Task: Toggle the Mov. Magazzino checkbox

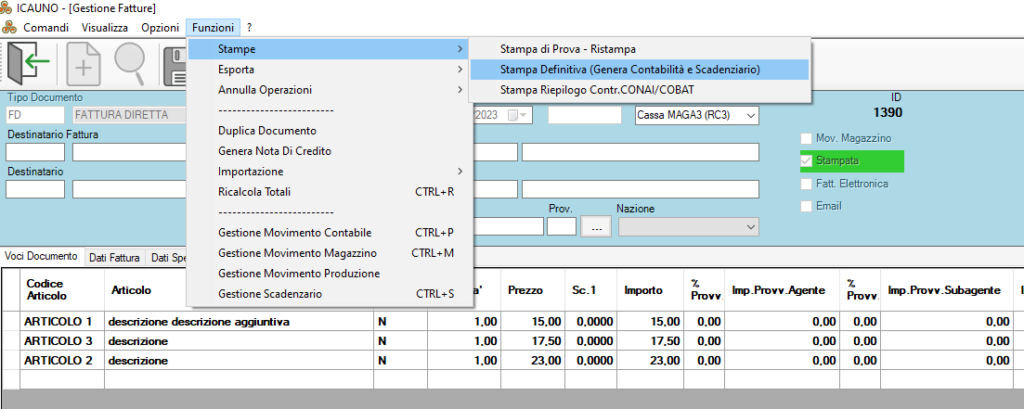Action: [x=808, y=137]
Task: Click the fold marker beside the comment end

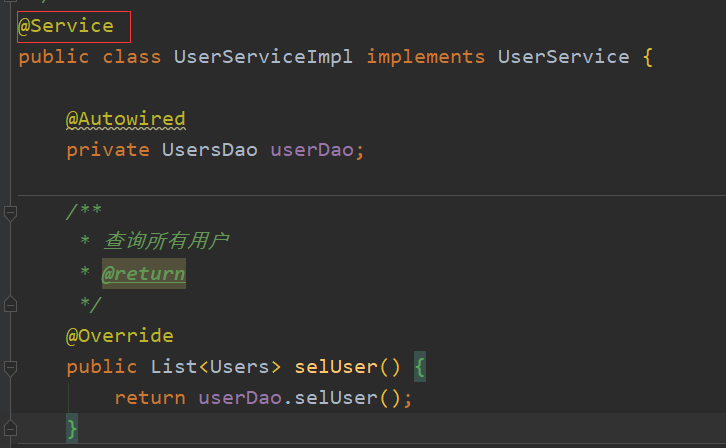Action: click(x=10, y=303)
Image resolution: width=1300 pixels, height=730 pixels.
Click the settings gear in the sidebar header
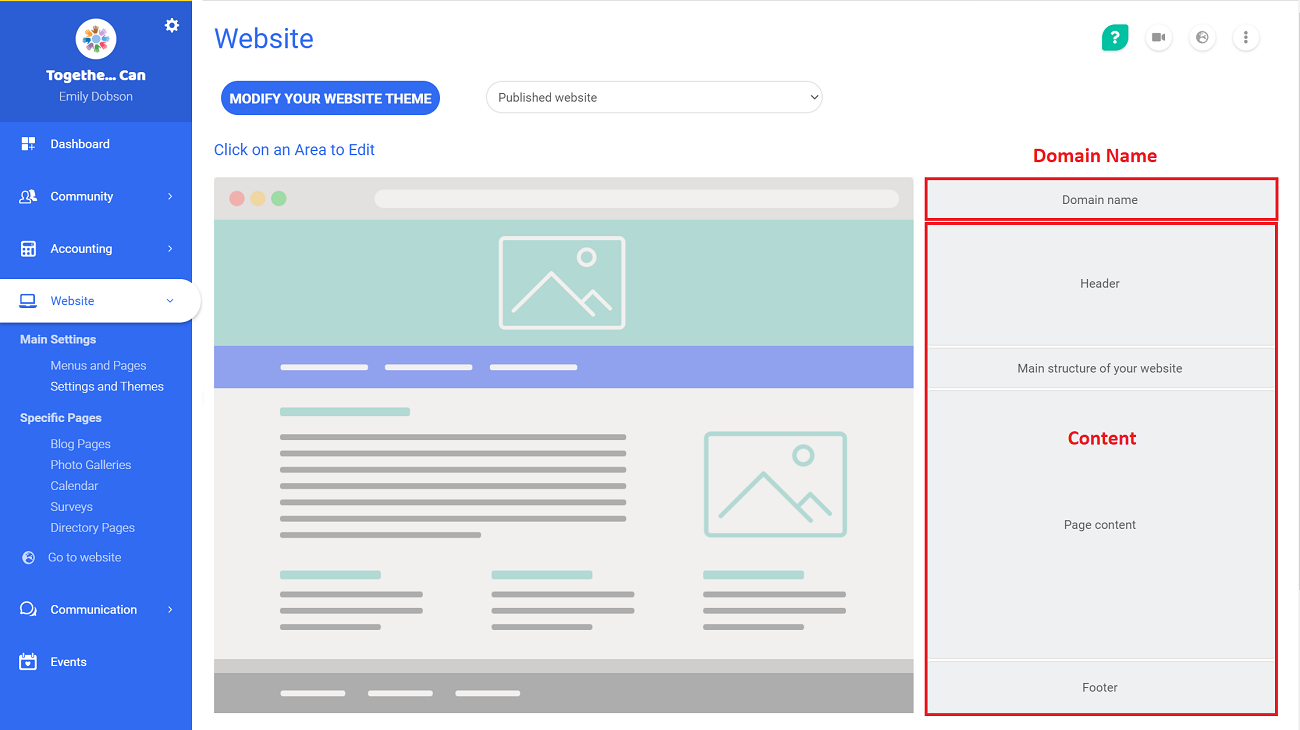172,25
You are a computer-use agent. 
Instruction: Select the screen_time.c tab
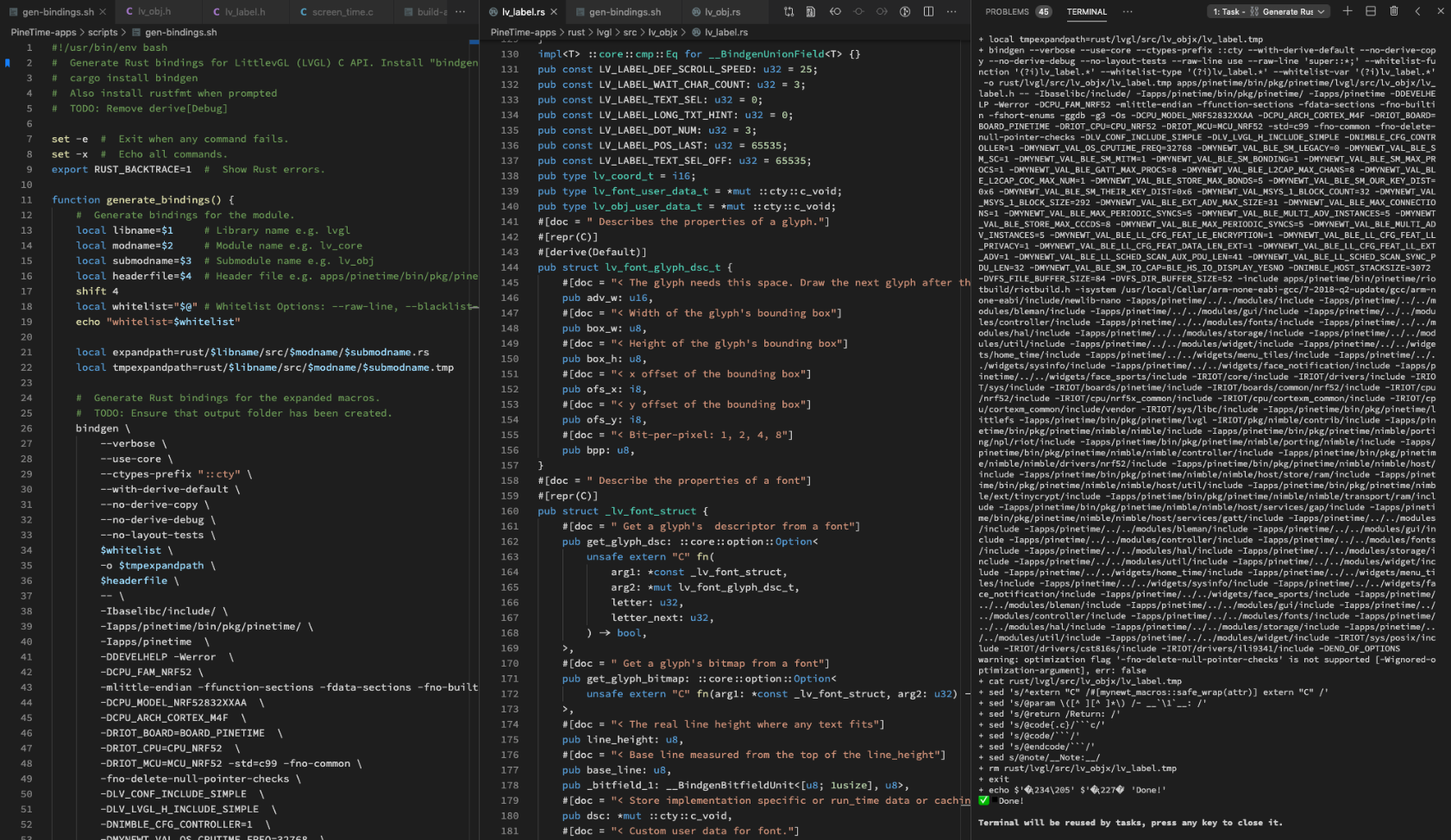pyautogui.click(x=342, y=12)
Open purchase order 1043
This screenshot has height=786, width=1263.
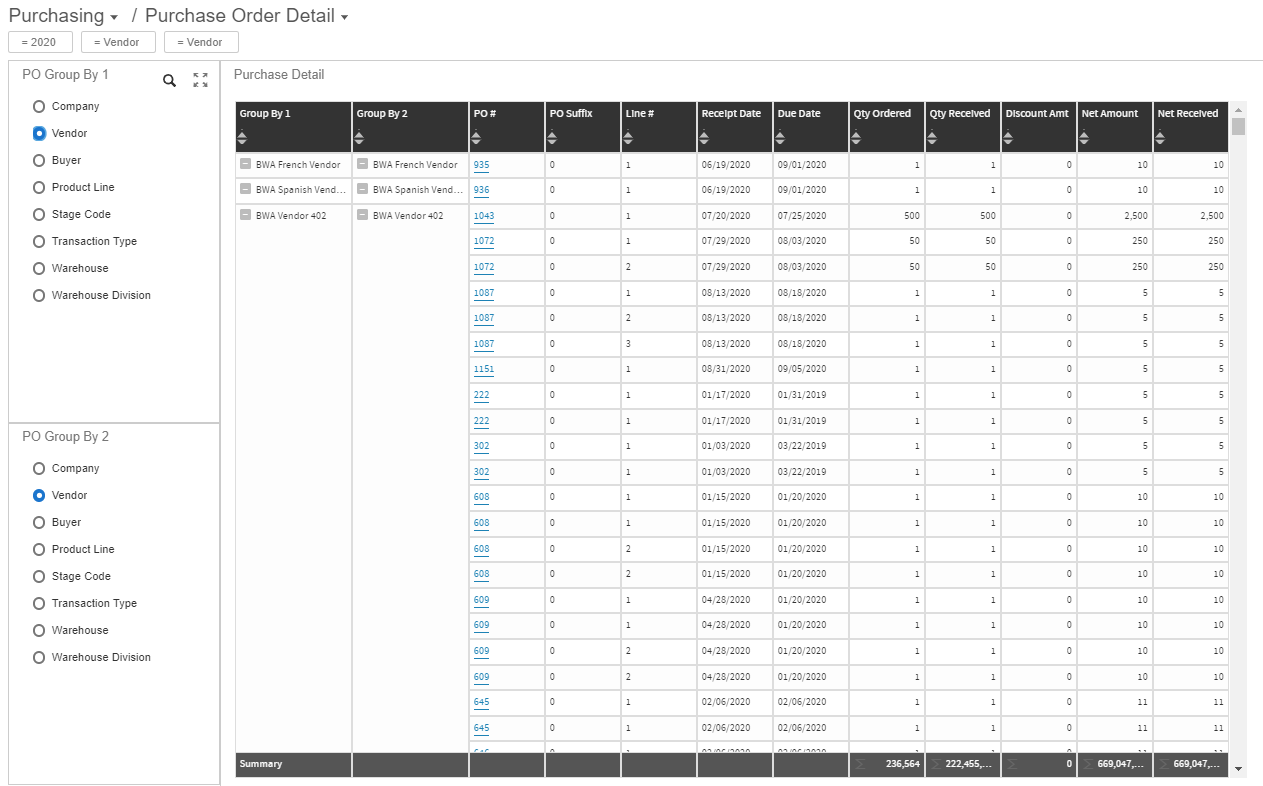click(482, 215)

**What needs to be done:**
Could you reproduce exactly, and only, the lines from the one containing "Open purchase order 1043" through the end of the records above, both included, while leaving out the pictures?

**Solution to the problem:**
Open purchase order 1043
This screenshot has height=786, width=1263.
click(482, 215)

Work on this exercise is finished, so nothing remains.